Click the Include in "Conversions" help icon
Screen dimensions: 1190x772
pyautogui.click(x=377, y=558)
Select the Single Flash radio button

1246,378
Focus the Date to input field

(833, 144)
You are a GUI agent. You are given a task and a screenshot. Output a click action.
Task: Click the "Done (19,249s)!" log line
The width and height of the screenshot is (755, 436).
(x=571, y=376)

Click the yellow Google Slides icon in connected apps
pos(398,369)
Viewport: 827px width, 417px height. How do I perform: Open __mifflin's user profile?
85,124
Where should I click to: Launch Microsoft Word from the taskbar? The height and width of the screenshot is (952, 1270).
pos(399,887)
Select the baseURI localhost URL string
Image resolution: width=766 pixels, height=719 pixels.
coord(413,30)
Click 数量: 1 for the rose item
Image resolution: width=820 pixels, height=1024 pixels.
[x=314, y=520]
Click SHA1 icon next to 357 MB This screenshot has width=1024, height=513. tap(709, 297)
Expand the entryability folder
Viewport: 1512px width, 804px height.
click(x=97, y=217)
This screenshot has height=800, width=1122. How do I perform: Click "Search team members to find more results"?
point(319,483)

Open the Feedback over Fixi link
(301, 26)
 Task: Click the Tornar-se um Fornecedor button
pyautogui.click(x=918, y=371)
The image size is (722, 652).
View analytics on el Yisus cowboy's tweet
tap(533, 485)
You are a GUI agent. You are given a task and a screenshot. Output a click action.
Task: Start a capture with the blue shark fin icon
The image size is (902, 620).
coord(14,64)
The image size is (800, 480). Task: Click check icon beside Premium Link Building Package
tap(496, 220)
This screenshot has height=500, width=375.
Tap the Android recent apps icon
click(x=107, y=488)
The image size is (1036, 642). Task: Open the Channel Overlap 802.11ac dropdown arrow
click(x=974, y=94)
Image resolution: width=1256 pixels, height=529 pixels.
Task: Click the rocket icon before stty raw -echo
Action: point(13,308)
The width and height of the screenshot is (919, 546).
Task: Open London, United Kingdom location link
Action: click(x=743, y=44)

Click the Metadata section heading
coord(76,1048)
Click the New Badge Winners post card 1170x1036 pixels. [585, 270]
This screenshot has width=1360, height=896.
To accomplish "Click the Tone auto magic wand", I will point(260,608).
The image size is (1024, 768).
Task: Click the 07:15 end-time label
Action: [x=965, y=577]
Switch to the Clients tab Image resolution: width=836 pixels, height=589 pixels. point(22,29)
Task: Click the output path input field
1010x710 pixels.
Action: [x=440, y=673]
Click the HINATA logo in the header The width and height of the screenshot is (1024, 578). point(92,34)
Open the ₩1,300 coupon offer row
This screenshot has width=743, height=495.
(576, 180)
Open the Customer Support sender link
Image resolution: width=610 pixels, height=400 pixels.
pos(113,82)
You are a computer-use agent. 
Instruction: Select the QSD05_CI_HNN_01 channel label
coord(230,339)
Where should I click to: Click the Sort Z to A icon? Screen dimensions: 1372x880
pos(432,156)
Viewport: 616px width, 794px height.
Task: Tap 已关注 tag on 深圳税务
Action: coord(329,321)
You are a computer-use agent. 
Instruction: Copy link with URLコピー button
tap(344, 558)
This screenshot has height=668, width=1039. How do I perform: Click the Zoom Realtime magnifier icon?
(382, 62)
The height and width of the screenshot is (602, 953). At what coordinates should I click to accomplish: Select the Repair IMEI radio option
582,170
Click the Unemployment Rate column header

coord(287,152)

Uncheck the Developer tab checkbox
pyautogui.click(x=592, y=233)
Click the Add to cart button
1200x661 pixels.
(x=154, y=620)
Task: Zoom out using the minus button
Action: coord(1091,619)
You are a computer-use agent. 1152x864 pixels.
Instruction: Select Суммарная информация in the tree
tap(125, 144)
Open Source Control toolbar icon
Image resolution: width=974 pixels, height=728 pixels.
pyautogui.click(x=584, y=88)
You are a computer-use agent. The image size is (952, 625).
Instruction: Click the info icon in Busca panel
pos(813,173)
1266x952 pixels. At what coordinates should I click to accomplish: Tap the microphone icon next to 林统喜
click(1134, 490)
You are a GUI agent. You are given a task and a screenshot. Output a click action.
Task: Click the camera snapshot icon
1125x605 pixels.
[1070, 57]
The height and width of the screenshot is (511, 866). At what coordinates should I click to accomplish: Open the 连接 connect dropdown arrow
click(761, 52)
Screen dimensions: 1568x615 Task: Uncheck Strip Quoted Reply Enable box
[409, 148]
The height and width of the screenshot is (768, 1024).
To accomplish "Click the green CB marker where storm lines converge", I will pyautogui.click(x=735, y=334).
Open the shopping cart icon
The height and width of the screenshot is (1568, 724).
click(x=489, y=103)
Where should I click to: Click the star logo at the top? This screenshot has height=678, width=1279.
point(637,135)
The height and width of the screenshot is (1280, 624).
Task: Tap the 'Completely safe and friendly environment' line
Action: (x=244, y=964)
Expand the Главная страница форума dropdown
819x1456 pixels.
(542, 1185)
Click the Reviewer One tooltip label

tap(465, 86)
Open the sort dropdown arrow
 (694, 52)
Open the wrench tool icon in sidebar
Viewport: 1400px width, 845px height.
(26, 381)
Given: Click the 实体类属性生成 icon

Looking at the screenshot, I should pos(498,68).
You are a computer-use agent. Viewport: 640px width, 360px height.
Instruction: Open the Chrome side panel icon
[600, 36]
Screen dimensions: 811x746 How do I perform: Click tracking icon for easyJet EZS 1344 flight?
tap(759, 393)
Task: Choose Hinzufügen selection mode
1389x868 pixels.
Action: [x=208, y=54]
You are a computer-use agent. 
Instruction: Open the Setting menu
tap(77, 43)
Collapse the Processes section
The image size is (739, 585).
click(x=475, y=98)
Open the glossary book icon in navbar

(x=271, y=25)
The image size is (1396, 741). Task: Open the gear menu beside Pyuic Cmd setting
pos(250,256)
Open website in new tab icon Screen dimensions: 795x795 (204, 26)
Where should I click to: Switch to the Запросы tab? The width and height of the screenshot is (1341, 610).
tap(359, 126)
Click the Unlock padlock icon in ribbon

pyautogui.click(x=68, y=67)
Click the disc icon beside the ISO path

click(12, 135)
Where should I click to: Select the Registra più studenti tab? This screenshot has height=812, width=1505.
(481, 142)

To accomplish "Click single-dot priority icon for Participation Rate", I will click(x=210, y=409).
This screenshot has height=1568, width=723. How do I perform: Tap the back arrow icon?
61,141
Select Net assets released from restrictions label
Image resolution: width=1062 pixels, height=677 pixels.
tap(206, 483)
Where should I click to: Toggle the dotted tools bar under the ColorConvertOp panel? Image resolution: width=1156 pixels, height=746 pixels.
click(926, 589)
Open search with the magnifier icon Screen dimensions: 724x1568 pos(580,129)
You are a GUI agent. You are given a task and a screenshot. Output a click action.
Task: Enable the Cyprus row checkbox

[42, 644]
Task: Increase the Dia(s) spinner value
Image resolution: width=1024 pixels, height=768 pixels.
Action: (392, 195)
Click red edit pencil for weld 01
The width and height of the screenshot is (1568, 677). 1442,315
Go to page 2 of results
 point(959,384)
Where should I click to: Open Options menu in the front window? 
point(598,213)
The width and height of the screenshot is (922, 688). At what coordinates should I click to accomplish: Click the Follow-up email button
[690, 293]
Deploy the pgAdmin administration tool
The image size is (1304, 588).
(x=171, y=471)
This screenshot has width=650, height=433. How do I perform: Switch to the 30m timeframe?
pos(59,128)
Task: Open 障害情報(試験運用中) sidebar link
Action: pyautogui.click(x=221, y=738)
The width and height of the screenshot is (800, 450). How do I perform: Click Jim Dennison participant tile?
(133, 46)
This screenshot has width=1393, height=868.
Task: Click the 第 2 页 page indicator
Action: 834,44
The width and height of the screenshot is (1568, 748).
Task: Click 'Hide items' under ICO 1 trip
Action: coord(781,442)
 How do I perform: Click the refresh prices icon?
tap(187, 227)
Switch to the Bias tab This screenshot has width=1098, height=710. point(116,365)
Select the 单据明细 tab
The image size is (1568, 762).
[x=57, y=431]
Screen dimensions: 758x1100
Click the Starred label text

************

**Task brief:** Give back precisely the lines above that start at the line containing "Instruction: Click the" and end at the line containing "Open website in", inclusive. No other lines belong in the output.

**Result:**
Instruction: Click the info icon in Busca panel
pos(813,173)
1266x952 pixels. At what coordinates should I click to accomplish: Tap the microphone icon next to 林统喜
click(1134, 490)
You are a GUI agent. You are given a task and a screenshot. Output a click action.
Task: Click the camera snapshot icon
1125x605 pixels.
[1070, 57]
The height and width of the screenshot is (511, 866). At what coordinates should I click to accomplish: Open the 连接 connect dropdown arrow
click(761, 52)
Screen dimensions: 1568x615 Task: Uncheck Strip Quoted Reply Enable box
[409, 148]
The height and width of the screenshot is (768, 1024).
To accomplish "Click the green CB marker where storm lines converge", I will pyautogui.click(x=735, y=334).
Open the shopping cart icon
The height and width of the screenshot is (1568, 724).
click(x=489, y=103)
Where should I click to: Click the star logo at the top? This screenshot has height=678, width=1279.
point(637,135)
The height and width of the screenshot is (1280, 624).
Task: Tap the 'Completely safe and friendly environment' line
Action: (x=244, y=964)
Expand the Главная страница форума dropdown
819x1456 pixels.
(542, 1185)
Click the Reviewer One tooltip label

tap(465, 86)
Open the sort dropdown arrow
 (694, 52)
Open the wrench tool icon in sidebar
Viewport: 1400px width, 845px height.
(26, 381)
Given: Click the 实体类属性生成 icon

Looking at the screenshot, I should pos(498,68).
You are a computer-use agent. Viewport: 640px width, 360px height.
Instruction: Open the Chrome side panel icon
[600, 36]
Screen dimensions: 811x746 How do I perform: Click tracking icon for easyJet EZS 1344 flight?
tap(759, 393)
Task: Choose Hinzufügen selection mode
1389x868 pixels.
Action: [x=208, y=54]
You are a computer-use agent. 
Instruction: Open the Setting menu
tap(77, 43)
Collapse the Processes section
The image size is (739, 585).
click(x=475, y=98)
Open the glossary book icon in navbar

(x=271, y=25)
The image size is (1396, 741). Task: Open the gear menu beside Pyuic Cmd setting
pos(250,256)
Open website in new tab icon Screen dimensions: 795x795 (204, 26)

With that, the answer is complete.